On Thu, Feb 28, 2008 at 09:30:55PM +0000, Colin Watson wrote:
On Thu, Feb 28, 2008 at 09:21:41PM +0100, Adam Borowski wrote:
man-db really does have some special-casing here. Trust me. It was
necessary at the time. There are a finite number of known aliases for
the very small number of locales in question, and until it becomes
unnecessary I will simply support those.

(And I agree that it should go away, but can't easily just yet.)

Is there some way to query what character set a locale uses? If not, I think that man-db should default to UTF-8 (since that *is* the standard on Debian) and handle exceptions to that. Processing an ASCII manpage as UTF-8 is a no-op. And it's pretty easy to tell if something isn't valid UTF-8, and man-db can handle that as it normally would.

Of course, I'm not contributing code, so my opinion is worth what you paid for it.

Too bad, groff doesn't have real Unicode support, and supports only several
special-cased locales (which may then be transcoded as UTF-8, but they still
get wrapped into their old-style charsets).
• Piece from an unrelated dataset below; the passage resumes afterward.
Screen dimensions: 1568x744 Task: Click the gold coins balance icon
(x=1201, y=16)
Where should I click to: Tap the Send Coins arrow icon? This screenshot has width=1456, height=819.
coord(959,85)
AIUI, PostScript doesn't have UTF-8 support either, yet it seems to work just fine. Anyway, newer versions of groff have a conversion tool that maps UTF-8 (or any arbitrary character set) input into glyph names. But Debian's groff has been very heavily patched with support for kinsoku shori (prohibition character handling) and so we cannot simply update to a newer version. Believe me, if it were that easy, I'm sure Colin would have done it.

Are you working with Brian M. Carlson on this? He has been working on a
solution acceptable to groff upstream, which is, frankly, the only way I
want to go now. He has already made substantial progress with character
class support.

Please be aware that I have little time with school right now, so this may not be implemented soon. In fact, it may not be ready in time for lenny's release. I will sit down and work on it some more soon, but my time is limited. If people want more information on my plan of attack, please do let me know, and I'll be happy to share.

In fact, I'm off to hack some more on groff right now.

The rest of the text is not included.